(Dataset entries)
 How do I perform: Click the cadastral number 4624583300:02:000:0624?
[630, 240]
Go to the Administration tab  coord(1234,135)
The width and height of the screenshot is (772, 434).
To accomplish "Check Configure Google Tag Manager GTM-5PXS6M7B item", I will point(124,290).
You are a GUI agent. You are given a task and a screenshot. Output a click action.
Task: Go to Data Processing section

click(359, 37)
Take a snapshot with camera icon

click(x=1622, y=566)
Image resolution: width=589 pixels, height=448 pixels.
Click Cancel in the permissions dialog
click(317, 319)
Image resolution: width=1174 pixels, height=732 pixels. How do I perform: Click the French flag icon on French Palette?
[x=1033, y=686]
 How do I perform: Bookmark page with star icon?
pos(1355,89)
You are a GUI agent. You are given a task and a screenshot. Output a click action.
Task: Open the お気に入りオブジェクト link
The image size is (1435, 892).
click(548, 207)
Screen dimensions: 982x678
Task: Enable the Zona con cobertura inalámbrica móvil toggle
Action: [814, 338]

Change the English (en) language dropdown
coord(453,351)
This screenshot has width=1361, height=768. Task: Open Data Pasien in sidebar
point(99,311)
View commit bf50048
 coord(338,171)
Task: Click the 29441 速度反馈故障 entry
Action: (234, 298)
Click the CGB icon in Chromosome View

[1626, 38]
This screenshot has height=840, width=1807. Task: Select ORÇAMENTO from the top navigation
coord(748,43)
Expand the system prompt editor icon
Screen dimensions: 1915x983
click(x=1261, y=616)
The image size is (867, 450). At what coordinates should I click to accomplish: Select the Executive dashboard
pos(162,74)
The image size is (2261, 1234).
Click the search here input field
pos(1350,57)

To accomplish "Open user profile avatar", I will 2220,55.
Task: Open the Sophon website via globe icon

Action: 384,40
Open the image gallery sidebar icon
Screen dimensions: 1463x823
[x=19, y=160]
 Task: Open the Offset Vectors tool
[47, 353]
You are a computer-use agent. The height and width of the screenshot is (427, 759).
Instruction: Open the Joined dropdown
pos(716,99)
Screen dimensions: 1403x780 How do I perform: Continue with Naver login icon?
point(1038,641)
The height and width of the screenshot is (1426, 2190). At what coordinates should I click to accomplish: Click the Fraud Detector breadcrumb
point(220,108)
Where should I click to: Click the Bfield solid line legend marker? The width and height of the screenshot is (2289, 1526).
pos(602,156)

### Goal of the exercise
In full and without change, transcribe the data above.

### Reply
 How do I perform: Click the cadastral number 4624583300:02:000:0624?
[630, 240]
Go to the Administration tab  coord(1234,135)
The width and height of the screenshot is (772, 434).
To accomplish "Check Configure Google Tag Manager GTM-5PXS6M7B item", I will point(124,290).
You are a GUI agent. You are given a task and a screenshot. Output a click action.
Task: Go to Data Processing section

click(359, 37)
Take a snapshot with camera icon

click(x=1622, y=566)
Image resolution: width=589 pixels, height=448 pixels.
Click Cancel in the permissions dialog
click(317, 319)
Image resolution: width=1174 pixels, height=732 pixels. How do I perform: Click the French flag icon on French Palette?
[x=1033, y=686]
 How do I perform: Bookmark page with star icon?
pos(1355,89)
You are a GUI agent. You are given a task and a screenshot. Output a click action.
Task: Open the お気に入りオブジェクト link
The image size is (1435, 892).
click(548, 207)
Screen dimensions: 982x678
Task: Enable the Zona con cobertura inalámbrica móvil toggle
Action: [814, 338]

Change the English (en) language dropdown
coord(453,351)
This screenshot has width=1361, height=768. Task: Open Data Pasien in sidebar
point(99,311)
View commit bf50048
 coord(338,171)
Task: Click the 29441 速度反馈故障 entry
Action: (234, 298)
Click the CGB icon in Chromosome View

[1626, 38]
This screenshot has height=840, width=1807. Task: Select ORÇAMENTO from the top navigation
coord(748,43)
Expand the system prompt editor icon
Screen dimensions: 1915x983
click(x=1261, y=616)
The image size is (867, 450). At what coordinates should I click to accomplish: Select the Executive dashboard
pos(162,74)
The image size is (2261, 1234).
Click the search here input field
pos(1350,57)

To accomplish "Open user profile avatar", I will 2220,55.
Task: Open the Sophon website via globe icon

Action: 384,40
Open the image gallery sidebar icon
Screen dimensions: 1463x823
[x=19, y=160]
 Task: Open the Offset Vectors tool
[47, 353]
You are a computer-use agent. The height and width of the screenshot is (427, 759).
Instruction: Open the Joined dropdown
pos(716,99)
Screen dimensions: 1403x780 How do I perform: Continue with Naver login icon?
point(1038,641)
The height and width of the screenshot is (1426, 2190). At what coordinates should I click to accomplish: Click the Fraud Detector breadcrumb
point(220,108)
Where should I click to: Click the Bfield solid line legend marker? The width and height of the screenshot is (2289, 1526).
pos(602,156)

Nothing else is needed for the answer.